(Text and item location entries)

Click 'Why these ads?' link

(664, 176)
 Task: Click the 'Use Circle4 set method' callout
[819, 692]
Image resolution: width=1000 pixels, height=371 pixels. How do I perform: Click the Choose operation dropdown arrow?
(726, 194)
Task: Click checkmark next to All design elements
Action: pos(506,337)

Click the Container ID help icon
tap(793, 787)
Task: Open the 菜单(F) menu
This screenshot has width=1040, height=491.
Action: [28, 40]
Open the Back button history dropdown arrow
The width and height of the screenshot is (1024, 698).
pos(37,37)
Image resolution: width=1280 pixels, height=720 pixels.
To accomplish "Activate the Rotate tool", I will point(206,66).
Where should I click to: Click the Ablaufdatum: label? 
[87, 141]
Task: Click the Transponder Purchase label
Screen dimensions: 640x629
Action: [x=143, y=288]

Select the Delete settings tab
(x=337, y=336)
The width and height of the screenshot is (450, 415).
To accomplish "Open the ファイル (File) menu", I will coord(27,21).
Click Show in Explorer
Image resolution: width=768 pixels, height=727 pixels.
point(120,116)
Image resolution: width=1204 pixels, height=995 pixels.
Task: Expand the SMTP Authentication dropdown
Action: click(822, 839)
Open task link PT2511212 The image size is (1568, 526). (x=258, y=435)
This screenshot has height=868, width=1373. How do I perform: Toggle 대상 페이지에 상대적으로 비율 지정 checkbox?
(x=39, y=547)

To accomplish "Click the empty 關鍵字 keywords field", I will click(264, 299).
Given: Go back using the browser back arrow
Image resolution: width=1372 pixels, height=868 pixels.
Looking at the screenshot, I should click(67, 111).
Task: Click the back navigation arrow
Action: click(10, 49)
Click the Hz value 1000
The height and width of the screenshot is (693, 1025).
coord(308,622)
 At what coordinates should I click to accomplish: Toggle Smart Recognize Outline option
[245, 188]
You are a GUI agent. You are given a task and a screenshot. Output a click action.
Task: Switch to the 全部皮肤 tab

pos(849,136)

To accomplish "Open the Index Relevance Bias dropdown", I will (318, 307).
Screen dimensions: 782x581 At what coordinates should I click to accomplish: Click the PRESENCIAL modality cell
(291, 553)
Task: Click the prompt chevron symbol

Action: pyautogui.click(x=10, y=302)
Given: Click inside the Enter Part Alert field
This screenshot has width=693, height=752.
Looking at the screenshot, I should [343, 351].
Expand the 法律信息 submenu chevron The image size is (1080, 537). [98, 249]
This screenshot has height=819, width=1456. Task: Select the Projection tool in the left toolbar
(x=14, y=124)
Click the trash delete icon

**Problem details:**
Start at the line containing "At what coordinates should I click to accomplish: Toggle" and end with the line containing "Action: pyautogui.click(x=10, y=302)". Copy those lines with "dropdown" renamed to "menu", leaving everything else the same.

**Answer to the task:**
 At what coordinates should I click to accomplish: Toggle Smart Recognize Outline option
[245, 188]
You are a GUI agent. You are given a task and a screenshot. Output a click action.
Task: Switch to the 全部皮肤 tab

pos(849,136)

To accomplish "Open the Index Relevance Bias menu", I will (318, 307).
Screen dimensions: 782x581 At what coordinates should I click to accomplish: Click the PRESENCIAL modality cell
(291, 553)
Task: Click the prompt chevron symbol

Action: pyautogui.click(x=10, y=302)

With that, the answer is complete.